IMO, Obama's two best-selling books are both helping and hindering his larger goals. I've heard seemingly independent commentators express cynicism about his other career, and whether or not his presidential aspirations are really about his lucrative publishing contracts. It isn't just Conservatives saying ...

"Barack Obama. Saving the world one multi-million dollar book deal at a time."

I think the "Cult of Personality' surrounding Obama is perhaps best evinced by how much adoration has been given over freely to him without examination or reflection, especially by celebrity Democrats (Oprah, George Clooney, Halle Berry, etc.).

Then there is The Speech.

Obama's keynote speech to the Democratic National Convention in 2004 is routinely cited as evidence of his JFK-esque personnae.
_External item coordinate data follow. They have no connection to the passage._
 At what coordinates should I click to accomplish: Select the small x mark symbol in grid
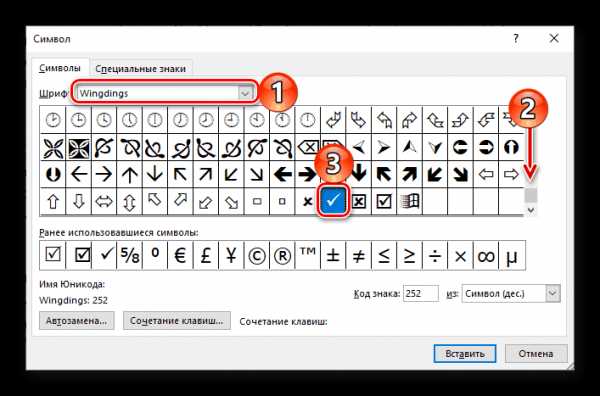click(308, 201)
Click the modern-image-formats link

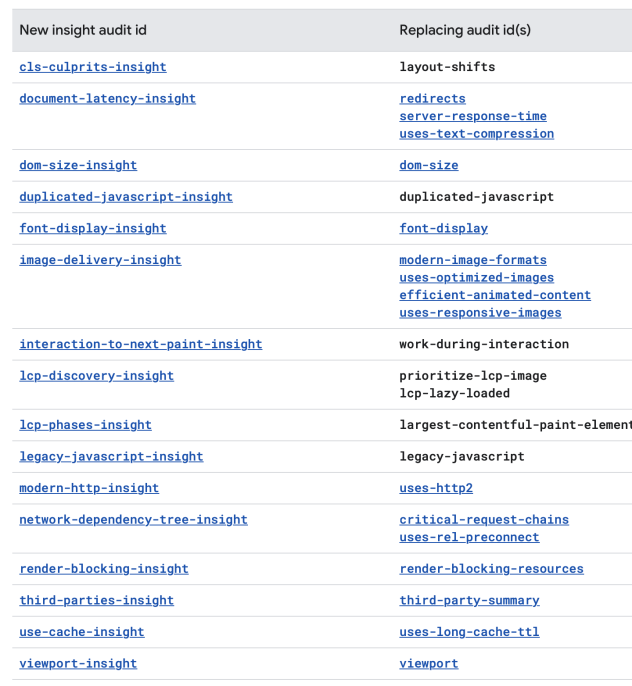pyautogui.click(x=473, y=260)
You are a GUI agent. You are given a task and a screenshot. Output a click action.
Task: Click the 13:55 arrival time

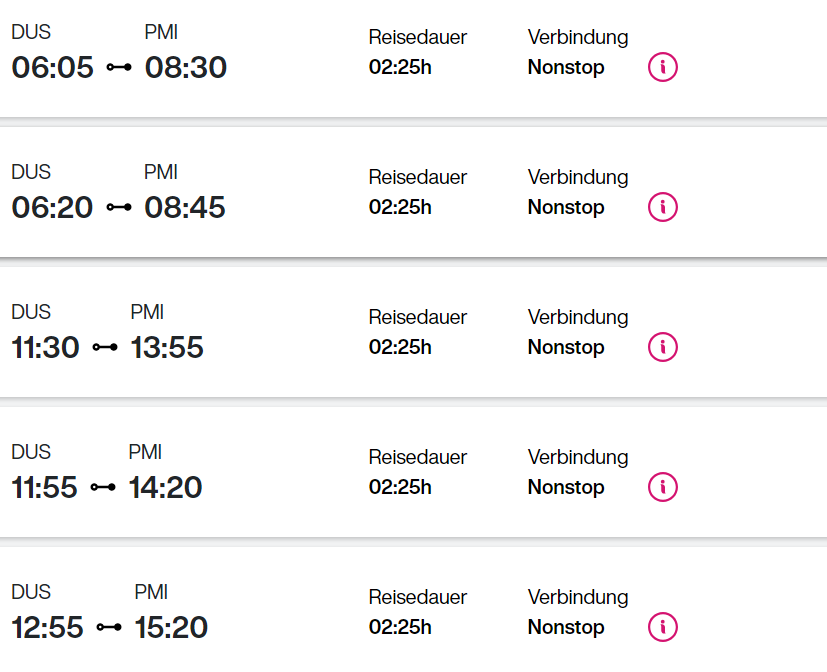pyautogui.click(x=167, y=348)
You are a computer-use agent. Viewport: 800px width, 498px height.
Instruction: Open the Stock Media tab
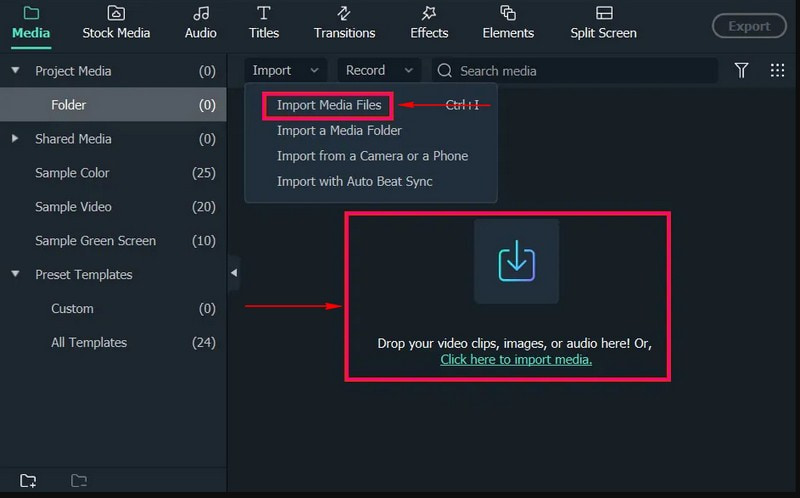pos(116,23)
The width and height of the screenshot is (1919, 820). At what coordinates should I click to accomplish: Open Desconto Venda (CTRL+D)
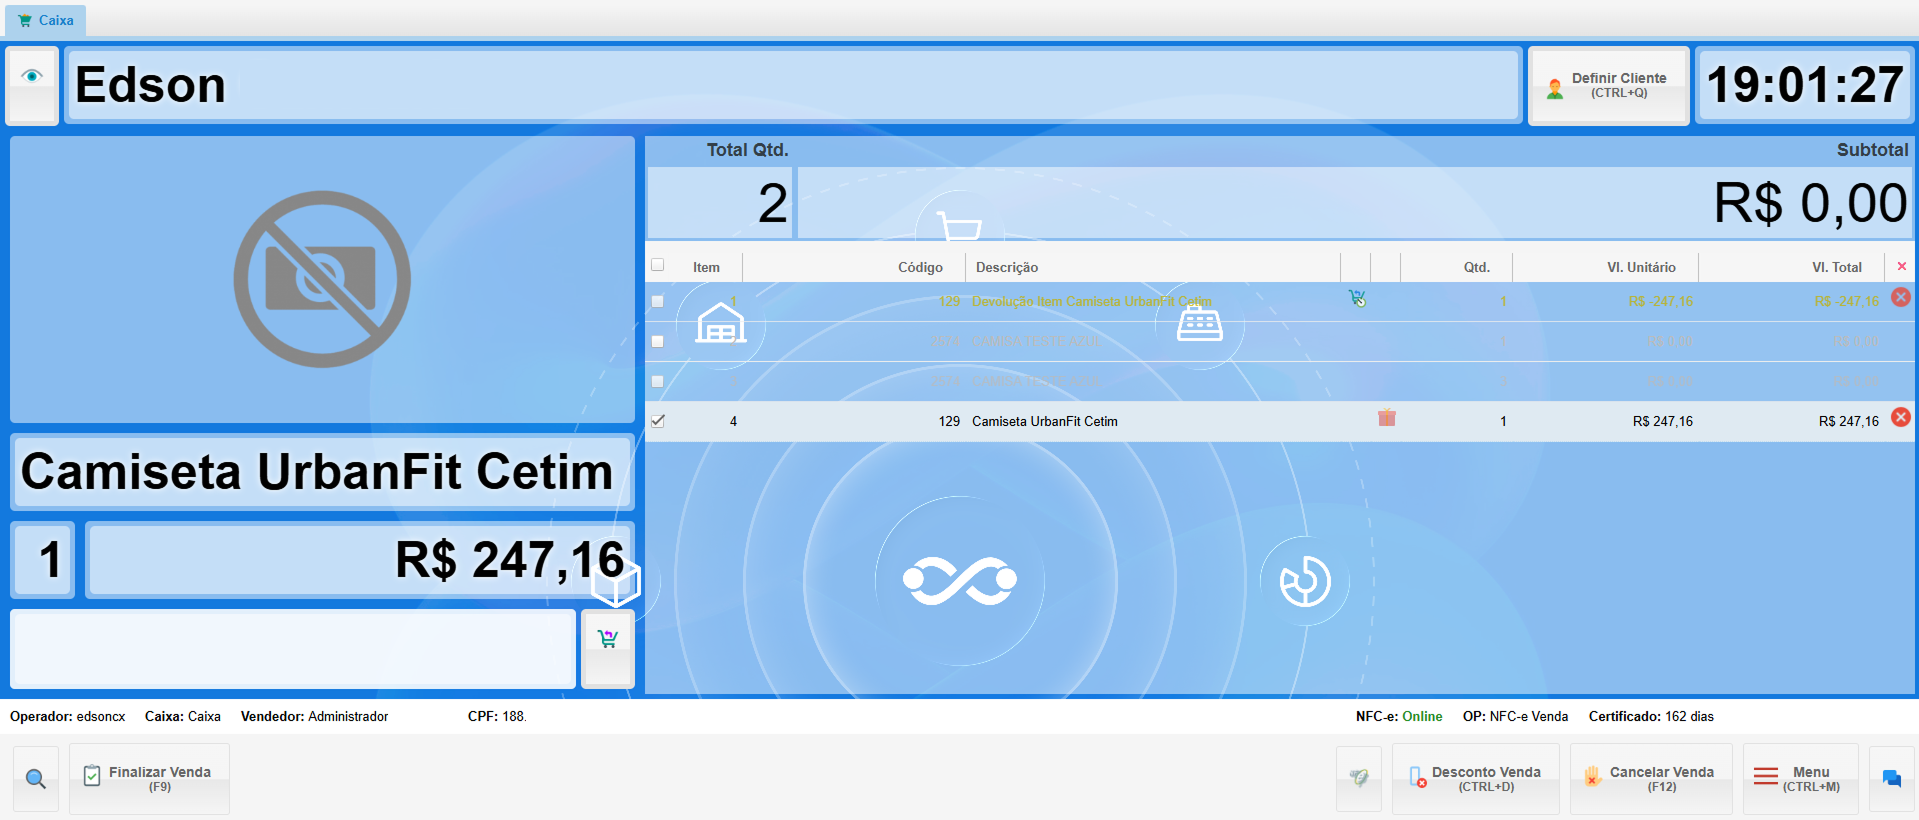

And yet that speech is nearly three years old! I know a couple who have listened to Obama speak in more personal, less scipted situations and they were disapointed. He seems uncomfortable in more intimate gatherings and, they said "the 'magic' just wasn't there." And yet, people so want Obama to be "The Perfect Black Man, "the Perfect African-American Presidential Candidate", that they willfully dismiss any evidence contrary to the Cult.

So what is your opinion? Is Obama's embrace of the "Cult of Personality" something that bodes well for his presidential aspirations, or is this something that will ultimately relegate his run to that of historical anecdote?